IL GRANO AUSTRALIANO La celiachia? È un affare!
In tutto il mondo gli italiani vengono collegati con assoluta immediatezza con la pizza e gli spaghetti. Effettivamente non si tratta del solito luogo comune costruito per sminuire (con l’attiva collaborazione della intellighenzia di casa nostra) la nostra italianità ma di un effettivo vanto della nostra cucina e di una radicata abitudine alimentare imitata ed invidiata. E’ quanto riporta Canio Trione, vice direttore de Il Corriere Nazionale , quotidiano nazionale e internazionale on line edito a Bari (Italia).
Pure gli italiani sono sempre più “intolleranti” verso questo cibo. Si dice intolleranti non per dire che si snobbano i maccheroni ma che si hanno reazioni fisiche negative alle volte lievi ma anche gravi proprio a seguito della assunzione di pasta comunque condita. Fiorisce così una nuova industria di cibo privo di glutine e s’accresce il costo per il servizio sanitario nazionale. I numeri sono sempre più importanti e non si intravvede l’inversione di tendenza. Questa è la situazione già nota ai più.

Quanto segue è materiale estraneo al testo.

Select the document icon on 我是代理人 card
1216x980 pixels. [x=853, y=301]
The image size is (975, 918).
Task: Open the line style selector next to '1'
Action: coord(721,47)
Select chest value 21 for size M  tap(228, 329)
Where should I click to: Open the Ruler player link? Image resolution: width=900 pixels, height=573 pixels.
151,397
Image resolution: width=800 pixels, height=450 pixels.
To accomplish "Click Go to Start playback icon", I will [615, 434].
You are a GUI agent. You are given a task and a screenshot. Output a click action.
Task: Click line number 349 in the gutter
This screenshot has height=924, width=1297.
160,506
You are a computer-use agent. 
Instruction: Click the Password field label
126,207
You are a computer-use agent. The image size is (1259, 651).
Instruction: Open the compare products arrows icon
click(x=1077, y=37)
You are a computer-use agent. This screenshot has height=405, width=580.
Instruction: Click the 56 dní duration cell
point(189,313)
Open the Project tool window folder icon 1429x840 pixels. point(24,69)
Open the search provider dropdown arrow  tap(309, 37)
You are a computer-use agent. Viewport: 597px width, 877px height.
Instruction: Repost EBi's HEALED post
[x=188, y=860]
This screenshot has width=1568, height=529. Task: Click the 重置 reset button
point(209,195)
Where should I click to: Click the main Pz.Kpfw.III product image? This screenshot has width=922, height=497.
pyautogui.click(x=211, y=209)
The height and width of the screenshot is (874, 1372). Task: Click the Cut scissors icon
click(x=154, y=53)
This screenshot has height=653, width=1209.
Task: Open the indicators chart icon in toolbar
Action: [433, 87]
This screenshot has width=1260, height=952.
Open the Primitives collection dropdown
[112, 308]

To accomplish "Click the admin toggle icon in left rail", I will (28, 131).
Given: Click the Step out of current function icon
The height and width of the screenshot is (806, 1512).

Recentemente l’Associazione di Consumatori “Codici” ha condotto una breve consultazione presso i produttori per capire cosa sia cambiato nella produzione della pasta che possa avere causato tale situazione. Alcuni produttori si vantano di usare grani esteri, a loro dire, “pregiati” (e quindi più costosi di quelli italiani) provenienti niente di meno che dall’altra parte del globo (Australia e Americhe) che hanno il pregio di avere più glutine dei nostri; uso che è permesso dalla legislazione vigente nazionale ed europea generando così una situazione paradossale: si legifera non per la salute degli utenti ma per soddisfare le richieste delle aziende produttrici. Forse perché abituati da secoli a cibi con meno glutine, i consumatori subiscono malesseri fisici diffusi e spesso cronicizzati cui poi lo Stato stesso deve porre riparo con costi che sono evitabili, insostenibili e crescenti. Si creano situazioni paradossali di spaghetti realizzati con grani australiani o canadesi in stabilimenti magari albanesi ma con il nome di una ditta italiana venduti ai quattro angoli del globo a gente che crede si tratti di cibo italiano. O di gente che viene in Italia per gustare spaghetti italiani e gli propinano spaghetti australiani……. L’Italia non più garanzia di mangiar sano e buono ma ridotta al rango di un marchio di fabbrica utilizzabile da chiunque e dal quale ricavare il massimo profitto possibile. In tutto ciò l’occupazione è estera sia nella produzione della materia prima che nella realizzazione del prodotto finito.
Quale che sia la legislazione vigente in qualunque parte del globo è certo che l’acquirente che si accosta all’acquisto di pasta con marchio italiano è indotto in errore se non si precisa esplicitamente sulla confezione che il prodotto non è italiano se non nel nome del produttore e, forse, nel procedimento utilizzato per la realizzazione del prodotto finito. Torna alla mente la questione del prosciutto di Parma realizzato –si dice- almeno nel 90% del casi da carne estera ma venduto lasciando credere che sia italiano.
Ne fanno le spese i produttori italiani, i consumatori fregati che affollano gli ospedali, le casse pubbliche e la dignità della nostra cultura. E tutto per cosa? Per compiacere alcuni produttori che non vogliono prendersi il fastidio di fare una linea di prodotto tutto italiano!